## Source
* begin *
You probably have cranberries in your home right now, don't you? Lots of them, if you are anything like us. Danny made the cranberry relish this morning, a casserole dish piled high with bright red puree, with bits of white apple stained pink from standing in the same pot as those berries. Tart and mouth-puckering, with a hit of sweetness at the end to save it from being sour, cranberry relish is one of the best parts of the meal.

Our relish this year, if you're still not sure what to do with yours:

2 apples, juiced (or 2 cups fresh apple juice)
1/2 cup sugar
24 ounces cranberries (the Ocean Spray ones come in 12-ounce packages)
2 slightly sweet apples, peeled and diced
1/2 vanilla bean, slit open
1 teaspoon cinnamon
1 small pinch clove
1 small nub of ginger
1/4 cup golden raisins

Combine all the ingredients in a large saucepan. Cook, stirring occasionally, on medium-high heat until the cranberries have popped and everything has begun to gel. Spoon into a casserole dish. Let cool.

See how easy it is? You don't have the buy the stuff in the can after all.

So, if you have whole cranberries in the house, how about a cranberry citrus cocktail for the big day tomorrow?




Cranberry Cocktail

1 quart cranberry cocktail
2 cups apple cider
1 quart sparkling soda water
1/4 cup simple syrup (or agave nectar)
2-inch piece fresh ginger, grated
2 navel oranges, zested and juiced
2 lemons, zested and juiced
1/2 teaspoon vanilla extract
pinch cinnamon
1 lime, cut into small wedges

Infusing the liquids.
* end *
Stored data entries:
* begin *
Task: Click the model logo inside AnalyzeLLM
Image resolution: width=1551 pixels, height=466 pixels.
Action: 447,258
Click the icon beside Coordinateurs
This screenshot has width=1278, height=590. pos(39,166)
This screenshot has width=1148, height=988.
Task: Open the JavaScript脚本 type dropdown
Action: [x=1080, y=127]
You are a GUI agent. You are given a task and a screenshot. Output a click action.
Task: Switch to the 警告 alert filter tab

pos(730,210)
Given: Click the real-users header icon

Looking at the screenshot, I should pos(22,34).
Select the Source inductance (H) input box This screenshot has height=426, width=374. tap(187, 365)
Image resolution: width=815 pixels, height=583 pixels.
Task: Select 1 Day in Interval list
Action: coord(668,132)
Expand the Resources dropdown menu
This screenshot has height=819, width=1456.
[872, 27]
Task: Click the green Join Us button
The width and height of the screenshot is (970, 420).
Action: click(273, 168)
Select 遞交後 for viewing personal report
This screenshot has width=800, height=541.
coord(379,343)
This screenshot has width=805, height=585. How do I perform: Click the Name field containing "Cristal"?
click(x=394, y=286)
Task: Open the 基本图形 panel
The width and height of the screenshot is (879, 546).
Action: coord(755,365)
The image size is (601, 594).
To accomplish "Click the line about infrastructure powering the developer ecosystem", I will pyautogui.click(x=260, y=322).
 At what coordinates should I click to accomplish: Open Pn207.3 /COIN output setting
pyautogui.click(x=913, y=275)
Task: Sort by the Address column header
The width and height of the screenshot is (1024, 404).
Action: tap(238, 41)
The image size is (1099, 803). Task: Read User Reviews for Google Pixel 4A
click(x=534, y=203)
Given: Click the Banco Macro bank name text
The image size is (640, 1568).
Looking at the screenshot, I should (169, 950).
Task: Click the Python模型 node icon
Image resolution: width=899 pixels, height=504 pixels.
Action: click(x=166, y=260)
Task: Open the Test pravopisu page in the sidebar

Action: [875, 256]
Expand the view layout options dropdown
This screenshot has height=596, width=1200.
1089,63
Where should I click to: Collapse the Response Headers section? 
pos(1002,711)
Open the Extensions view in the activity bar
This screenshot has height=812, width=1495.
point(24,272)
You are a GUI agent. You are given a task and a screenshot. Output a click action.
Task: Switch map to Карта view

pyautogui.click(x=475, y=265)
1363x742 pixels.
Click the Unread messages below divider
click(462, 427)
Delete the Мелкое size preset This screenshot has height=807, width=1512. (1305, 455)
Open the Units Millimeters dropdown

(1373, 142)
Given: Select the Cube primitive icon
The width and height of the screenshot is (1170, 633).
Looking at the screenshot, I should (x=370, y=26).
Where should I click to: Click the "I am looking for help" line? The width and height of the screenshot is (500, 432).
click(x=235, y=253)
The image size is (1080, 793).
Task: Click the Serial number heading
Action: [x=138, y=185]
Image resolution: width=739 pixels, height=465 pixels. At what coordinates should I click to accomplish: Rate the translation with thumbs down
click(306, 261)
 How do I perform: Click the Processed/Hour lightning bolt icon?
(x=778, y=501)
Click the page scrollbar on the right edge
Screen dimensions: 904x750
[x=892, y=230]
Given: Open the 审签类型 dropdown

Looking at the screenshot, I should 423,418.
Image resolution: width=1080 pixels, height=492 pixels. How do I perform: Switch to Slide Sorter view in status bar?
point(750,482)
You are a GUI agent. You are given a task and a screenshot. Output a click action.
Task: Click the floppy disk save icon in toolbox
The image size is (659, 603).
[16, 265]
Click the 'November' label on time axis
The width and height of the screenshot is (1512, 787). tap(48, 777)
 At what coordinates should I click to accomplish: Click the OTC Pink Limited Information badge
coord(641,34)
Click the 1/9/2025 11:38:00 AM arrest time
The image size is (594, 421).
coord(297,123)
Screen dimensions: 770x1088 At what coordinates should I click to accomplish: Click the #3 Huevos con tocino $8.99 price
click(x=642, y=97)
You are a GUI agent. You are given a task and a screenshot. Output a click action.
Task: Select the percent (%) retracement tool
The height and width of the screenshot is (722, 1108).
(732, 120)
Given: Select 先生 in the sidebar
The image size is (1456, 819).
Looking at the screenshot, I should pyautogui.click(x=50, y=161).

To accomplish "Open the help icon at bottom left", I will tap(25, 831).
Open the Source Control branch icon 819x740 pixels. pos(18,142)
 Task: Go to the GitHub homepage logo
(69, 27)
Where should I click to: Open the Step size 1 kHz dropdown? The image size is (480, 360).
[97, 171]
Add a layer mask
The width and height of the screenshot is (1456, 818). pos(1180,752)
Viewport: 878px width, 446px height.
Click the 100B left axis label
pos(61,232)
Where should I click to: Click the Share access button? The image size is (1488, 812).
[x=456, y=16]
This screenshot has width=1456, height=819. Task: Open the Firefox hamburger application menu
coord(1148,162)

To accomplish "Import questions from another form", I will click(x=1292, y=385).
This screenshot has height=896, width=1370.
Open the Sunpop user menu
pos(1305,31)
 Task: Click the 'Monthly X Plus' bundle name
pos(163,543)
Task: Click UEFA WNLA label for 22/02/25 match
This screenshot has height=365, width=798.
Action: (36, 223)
* end *
## Complete the following
1. Translate this sentence from the cranberry recipes into French: "Combine all the ingredients in a large saucepan."
2. Proceed with the cranberry recipes from the point where the text stops.
The stored data entries can be set aside.

## Per-task answers
1. Mélangez tous les ingrédients dans une grande casserole.

2.
Combine the cranberry cocktail, apple cider, sparkling water, and simple syrup (see note below). Pour 2 cups of the combination into a blender, along with the grated ginger, orange juice and zest, lemon juice and zest, vanilla extract, and cinnamon. Blend on medium speed for 2 minutes. Strain the grated ginger out of the liquids.

Finishing the cocktail. Mix the gingered liquids with the other liquids. Pour them into a punch bowl. Serve with ice.

We will be serving this without alcohol tomorrow. However, if you wanted to make this with more punch, I'd try vodka.

To make simple syrup: Combine 1 cup sugar and 1 cup water in a small saucepan. Bring the mixture to a gentle boil on medium heat. Keep a pastry brush with a bit of water next to the pot and wet down the sides of the saucepan if the sugar creeps up. When the sugar has completely dissolved, the syrup will be clear. Turn the heat down to the lowest setting, cover the pan, and allow the syrup to simmer for 5 minutes. Set it aside to cool.

This will give you a little over a cup of simple syrup. You can use this to flavor coffee or teas easily, as well making candied nuts or desserts that call for liquid sweetener. We have also made agave nectar-simple syrup before, successfully.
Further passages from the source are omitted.